我伪装绣娘爱上穷书生,掉马后他悔疯了

第1章

爱上穷书生后,我求皇兄放我出宫。
我也想体验一把民间夫妻间“贤妻扶我青云志,我还贤妻万两金”的珍贵情谊。
硬是靠着卖绣品供谢知年读书、赶考。
可就在谢知年殿试的前三日,我竟撞见本该在书斋里温书的男人,此时打扮成了青楼里的龟奴,躺在宁国郡主的腿上极尽谄媚。
“那绣娘粗鄙丑陋,知年若能中了皇榜,必然向宁国公求娶郡主。”
一向以清冷文人面孔示人的谢知年低喘着,将头埋进了宁国郡主的腿间。
宁国郡主浅笑嘤咛着:“那般货色就算是绣瞎了双眼,也别想做什么官夫人。”
“待你功成名就后,直接杀了的干净……”
说着,两人又苟且在一处,淫靡之声不绝于耳。
勉强忍住当场杀人的冲动后,我召来暗卫给皇兄写信。
我倒要看看,得罪了我这个当朝长公主后,谢知年到底是状元及第还是人头落地?
1.
此时再看小屋里的每一处布置,我只觉得讽刺。
三年前我跑出皇宫,只为了寻一份民间夫妻的感情。
我一直相信,谢知年是爱我的,就像我相信他一定会高中皇榜一样。
乡试,会试,谢知年连中两元,只差最后一场殿试,他就能实现全天下学子的共同夙愿,成为天子门生。

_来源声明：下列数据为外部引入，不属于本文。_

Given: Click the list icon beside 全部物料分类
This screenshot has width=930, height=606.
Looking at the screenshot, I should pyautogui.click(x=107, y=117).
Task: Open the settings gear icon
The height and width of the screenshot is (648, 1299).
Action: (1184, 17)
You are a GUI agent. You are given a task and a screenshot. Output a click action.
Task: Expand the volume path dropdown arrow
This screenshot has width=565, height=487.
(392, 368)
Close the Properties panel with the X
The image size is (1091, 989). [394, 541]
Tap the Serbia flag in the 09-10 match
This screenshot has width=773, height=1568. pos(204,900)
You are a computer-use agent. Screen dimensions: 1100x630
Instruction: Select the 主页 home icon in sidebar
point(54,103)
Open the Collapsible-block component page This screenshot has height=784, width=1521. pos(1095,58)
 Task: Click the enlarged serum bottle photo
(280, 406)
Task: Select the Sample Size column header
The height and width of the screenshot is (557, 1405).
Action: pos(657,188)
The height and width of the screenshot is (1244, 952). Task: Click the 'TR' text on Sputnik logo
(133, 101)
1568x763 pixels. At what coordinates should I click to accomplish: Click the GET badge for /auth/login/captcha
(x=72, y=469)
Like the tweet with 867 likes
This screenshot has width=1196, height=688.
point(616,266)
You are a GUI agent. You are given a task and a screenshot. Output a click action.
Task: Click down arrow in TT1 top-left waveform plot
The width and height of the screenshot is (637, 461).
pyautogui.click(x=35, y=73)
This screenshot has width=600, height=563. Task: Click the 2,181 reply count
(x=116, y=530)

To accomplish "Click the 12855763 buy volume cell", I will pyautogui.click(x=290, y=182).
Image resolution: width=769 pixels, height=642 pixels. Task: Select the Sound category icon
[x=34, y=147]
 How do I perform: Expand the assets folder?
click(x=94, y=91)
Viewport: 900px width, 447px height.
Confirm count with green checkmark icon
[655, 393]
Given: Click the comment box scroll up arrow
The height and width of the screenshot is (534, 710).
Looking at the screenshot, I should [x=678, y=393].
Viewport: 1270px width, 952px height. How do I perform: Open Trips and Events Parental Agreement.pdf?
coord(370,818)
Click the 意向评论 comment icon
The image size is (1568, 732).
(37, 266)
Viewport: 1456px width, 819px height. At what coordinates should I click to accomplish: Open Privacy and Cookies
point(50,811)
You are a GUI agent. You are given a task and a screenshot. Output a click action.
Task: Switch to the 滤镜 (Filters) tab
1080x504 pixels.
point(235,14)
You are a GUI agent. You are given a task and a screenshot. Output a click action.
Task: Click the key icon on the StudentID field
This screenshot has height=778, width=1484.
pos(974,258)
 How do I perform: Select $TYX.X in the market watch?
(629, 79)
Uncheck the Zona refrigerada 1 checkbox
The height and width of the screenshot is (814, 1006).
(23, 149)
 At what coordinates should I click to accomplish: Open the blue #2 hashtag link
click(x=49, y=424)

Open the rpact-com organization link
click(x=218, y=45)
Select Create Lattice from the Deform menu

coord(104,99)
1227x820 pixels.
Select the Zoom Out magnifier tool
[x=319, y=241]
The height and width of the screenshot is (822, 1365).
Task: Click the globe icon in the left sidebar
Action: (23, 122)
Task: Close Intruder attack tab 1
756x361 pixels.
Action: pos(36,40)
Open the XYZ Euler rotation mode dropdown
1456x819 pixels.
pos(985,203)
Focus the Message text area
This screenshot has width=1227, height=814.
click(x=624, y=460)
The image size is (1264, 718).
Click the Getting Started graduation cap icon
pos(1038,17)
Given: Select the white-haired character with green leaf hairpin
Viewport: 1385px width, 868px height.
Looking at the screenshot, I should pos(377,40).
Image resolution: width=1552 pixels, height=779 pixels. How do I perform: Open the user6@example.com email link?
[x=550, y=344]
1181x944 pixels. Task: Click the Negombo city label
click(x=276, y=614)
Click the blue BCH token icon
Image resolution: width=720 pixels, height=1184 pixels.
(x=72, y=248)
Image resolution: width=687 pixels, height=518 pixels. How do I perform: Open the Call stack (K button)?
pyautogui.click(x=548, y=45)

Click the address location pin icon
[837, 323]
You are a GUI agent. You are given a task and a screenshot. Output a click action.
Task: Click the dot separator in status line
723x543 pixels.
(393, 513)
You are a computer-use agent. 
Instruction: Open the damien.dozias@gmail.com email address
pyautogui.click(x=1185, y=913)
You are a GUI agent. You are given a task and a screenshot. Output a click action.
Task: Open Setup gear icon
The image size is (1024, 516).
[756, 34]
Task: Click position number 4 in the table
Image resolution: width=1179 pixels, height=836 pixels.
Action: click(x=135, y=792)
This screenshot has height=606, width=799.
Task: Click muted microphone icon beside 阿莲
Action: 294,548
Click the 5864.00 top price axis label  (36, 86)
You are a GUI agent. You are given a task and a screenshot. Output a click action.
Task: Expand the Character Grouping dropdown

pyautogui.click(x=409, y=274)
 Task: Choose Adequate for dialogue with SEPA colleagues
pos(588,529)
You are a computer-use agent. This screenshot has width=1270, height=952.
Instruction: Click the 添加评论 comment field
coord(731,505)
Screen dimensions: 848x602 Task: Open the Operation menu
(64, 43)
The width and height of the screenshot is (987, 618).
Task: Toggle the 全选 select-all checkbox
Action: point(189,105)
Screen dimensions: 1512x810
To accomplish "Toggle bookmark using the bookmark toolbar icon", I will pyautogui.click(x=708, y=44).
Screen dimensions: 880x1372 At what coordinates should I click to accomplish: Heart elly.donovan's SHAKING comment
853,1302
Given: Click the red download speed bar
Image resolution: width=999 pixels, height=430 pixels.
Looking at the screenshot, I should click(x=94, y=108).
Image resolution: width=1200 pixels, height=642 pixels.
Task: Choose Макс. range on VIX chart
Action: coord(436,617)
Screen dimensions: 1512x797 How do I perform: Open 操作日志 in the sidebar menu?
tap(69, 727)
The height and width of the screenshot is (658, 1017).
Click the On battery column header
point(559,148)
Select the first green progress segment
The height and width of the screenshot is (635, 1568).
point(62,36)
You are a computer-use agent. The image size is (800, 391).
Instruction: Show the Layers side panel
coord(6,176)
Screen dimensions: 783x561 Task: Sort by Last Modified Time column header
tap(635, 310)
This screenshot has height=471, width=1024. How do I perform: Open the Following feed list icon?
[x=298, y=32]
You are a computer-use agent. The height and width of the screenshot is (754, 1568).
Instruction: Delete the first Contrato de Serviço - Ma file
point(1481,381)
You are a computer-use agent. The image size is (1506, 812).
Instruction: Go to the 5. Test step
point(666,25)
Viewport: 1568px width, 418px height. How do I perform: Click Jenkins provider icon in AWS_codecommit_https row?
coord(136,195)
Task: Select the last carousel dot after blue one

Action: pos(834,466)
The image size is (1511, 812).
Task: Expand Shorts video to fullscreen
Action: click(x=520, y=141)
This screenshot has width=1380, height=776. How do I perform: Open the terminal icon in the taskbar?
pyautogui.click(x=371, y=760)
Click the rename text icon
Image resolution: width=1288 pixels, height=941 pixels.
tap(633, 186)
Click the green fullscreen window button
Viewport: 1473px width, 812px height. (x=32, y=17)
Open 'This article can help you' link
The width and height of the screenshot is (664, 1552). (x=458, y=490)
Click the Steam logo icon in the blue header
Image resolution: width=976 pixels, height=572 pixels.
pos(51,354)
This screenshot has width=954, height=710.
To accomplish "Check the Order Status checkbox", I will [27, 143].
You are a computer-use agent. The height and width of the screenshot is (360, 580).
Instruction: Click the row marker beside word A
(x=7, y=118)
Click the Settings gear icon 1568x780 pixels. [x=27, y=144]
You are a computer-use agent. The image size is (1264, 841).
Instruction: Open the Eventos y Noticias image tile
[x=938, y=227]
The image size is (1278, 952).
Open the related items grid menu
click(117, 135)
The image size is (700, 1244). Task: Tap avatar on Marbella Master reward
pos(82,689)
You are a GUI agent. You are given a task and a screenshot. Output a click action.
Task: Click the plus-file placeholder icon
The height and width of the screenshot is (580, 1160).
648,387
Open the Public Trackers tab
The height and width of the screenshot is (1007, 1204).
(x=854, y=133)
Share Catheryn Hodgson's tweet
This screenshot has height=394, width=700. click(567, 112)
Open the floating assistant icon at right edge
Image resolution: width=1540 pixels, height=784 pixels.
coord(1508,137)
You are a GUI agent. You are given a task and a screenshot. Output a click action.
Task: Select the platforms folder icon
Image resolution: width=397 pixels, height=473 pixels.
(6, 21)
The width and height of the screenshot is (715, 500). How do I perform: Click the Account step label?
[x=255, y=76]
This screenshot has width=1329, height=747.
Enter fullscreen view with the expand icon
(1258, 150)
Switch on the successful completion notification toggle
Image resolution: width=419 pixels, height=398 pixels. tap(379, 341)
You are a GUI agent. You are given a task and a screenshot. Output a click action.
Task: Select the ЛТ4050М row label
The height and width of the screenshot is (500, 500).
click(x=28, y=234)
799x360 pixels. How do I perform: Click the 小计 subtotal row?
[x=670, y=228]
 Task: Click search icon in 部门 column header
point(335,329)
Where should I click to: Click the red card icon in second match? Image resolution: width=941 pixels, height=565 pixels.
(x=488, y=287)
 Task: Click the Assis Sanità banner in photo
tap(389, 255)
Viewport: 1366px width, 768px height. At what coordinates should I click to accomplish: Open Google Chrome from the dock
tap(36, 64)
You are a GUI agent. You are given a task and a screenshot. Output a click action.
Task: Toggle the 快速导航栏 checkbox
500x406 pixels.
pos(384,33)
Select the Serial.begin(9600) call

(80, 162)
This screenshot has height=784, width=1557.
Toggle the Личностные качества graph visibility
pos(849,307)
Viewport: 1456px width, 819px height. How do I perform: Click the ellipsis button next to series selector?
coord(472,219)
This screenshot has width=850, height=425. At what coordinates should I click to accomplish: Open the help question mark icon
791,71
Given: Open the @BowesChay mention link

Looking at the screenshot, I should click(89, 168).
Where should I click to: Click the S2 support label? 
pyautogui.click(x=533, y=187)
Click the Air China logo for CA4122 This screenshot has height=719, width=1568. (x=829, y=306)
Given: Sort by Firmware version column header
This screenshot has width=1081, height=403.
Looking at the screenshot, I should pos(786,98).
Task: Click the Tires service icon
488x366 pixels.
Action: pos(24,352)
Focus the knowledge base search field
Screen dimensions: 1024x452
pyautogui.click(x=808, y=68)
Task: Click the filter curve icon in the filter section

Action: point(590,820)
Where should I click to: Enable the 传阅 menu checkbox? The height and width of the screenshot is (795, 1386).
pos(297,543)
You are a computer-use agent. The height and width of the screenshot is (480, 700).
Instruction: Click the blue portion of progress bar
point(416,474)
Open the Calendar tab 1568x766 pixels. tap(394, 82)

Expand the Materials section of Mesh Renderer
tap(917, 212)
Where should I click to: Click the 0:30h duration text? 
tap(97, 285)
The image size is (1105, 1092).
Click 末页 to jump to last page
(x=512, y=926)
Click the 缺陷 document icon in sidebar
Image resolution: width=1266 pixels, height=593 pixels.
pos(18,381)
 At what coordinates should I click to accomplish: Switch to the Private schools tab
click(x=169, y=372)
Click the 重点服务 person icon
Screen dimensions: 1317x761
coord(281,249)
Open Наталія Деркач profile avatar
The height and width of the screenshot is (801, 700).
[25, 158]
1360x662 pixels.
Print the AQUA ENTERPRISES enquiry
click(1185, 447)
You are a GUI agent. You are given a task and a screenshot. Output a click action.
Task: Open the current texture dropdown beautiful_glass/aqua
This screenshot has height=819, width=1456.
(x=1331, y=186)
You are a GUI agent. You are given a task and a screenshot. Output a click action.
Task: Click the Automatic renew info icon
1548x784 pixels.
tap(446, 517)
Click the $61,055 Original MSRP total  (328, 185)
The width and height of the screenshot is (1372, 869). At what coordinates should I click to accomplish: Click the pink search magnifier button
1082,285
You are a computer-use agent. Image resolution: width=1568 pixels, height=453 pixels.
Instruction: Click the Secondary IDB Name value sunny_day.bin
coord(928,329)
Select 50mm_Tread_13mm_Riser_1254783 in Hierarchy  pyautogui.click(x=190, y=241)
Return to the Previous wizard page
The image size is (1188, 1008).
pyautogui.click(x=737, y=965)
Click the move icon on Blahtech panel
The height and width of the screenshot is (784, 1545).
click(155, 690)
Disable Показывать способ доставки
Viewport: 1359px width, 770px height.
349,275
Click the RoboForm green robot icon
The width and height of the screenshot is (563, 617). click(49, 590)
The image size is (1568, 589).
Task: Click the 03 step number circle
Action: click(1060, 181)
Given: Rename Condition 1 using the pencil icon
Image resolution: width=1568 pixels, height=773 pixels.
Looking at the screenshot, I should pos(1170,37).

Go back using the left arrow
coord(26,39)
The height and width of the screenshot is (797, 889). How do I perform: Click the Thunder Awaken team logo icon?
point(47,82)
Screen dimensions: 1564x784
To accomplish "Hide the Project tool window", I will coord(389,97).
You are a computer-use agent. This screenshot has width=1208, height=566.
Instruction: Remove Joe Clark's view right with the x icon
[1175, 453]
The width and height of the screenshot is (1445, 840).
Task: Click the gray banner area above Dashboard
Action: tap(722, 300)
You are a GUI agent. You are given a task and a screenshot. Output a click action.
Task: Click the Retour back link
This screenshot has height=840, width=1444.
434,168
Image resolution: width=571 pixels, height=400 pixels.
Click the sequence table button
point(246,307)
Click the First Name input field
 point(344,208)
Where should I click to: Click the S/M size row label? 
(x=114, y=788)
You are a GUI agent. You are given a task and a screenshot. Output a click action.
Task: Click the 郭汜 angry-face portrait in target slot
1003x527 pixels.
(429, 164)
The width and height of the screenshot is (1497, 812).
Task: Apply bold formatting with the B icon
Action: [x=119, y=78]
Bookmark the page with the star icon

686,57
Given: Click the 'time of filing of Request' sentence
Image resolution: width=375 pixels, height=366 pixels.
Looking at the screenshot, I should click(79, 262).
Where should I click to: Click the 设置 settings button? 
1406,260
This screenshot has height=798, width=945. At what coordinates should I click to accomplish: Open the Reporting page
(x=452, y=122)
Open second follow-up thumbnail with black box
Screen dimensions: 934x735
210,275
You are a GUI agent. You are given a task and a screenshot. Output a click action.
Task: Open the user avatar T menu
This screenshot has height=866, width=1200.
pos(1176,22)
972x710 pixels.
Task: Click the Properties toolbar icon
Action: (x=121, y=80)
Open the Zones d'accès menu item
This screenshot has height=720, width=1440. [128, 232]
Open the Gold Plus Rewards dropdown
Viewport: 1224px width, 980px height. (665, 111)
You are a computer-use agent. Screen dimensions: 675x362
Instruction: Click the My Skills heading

我甚至已经开始想象,高中状元的谢知年签着我的手,向皇兄求娶我的场景。
这三年来,我拼了命地绣,只等着谢知年对我说出那句:”贤妻扶我青云志,我扶贤妻万两金。”
可先等来的,偏偏是那样不堪入目的一幕。
谢知年醉醺醺回来时,身上还带着宁国郡主的脂粉味。
“曼娘,你再给我取些银两来,过几天我就要入殿试了,要打点的地方还多着呢 。”
谢知年的语气理所当然,却对我刺破的手指和熬红的眼睛始终视而不见。
我抬头看向他,他慌忙用手遮挡着脖颈处的红痕。
“知年,你入仕为官已经是板上钉钉,可为官之人抛弃糟糠的事情我这些年也是见多了……你不会这么做吧。”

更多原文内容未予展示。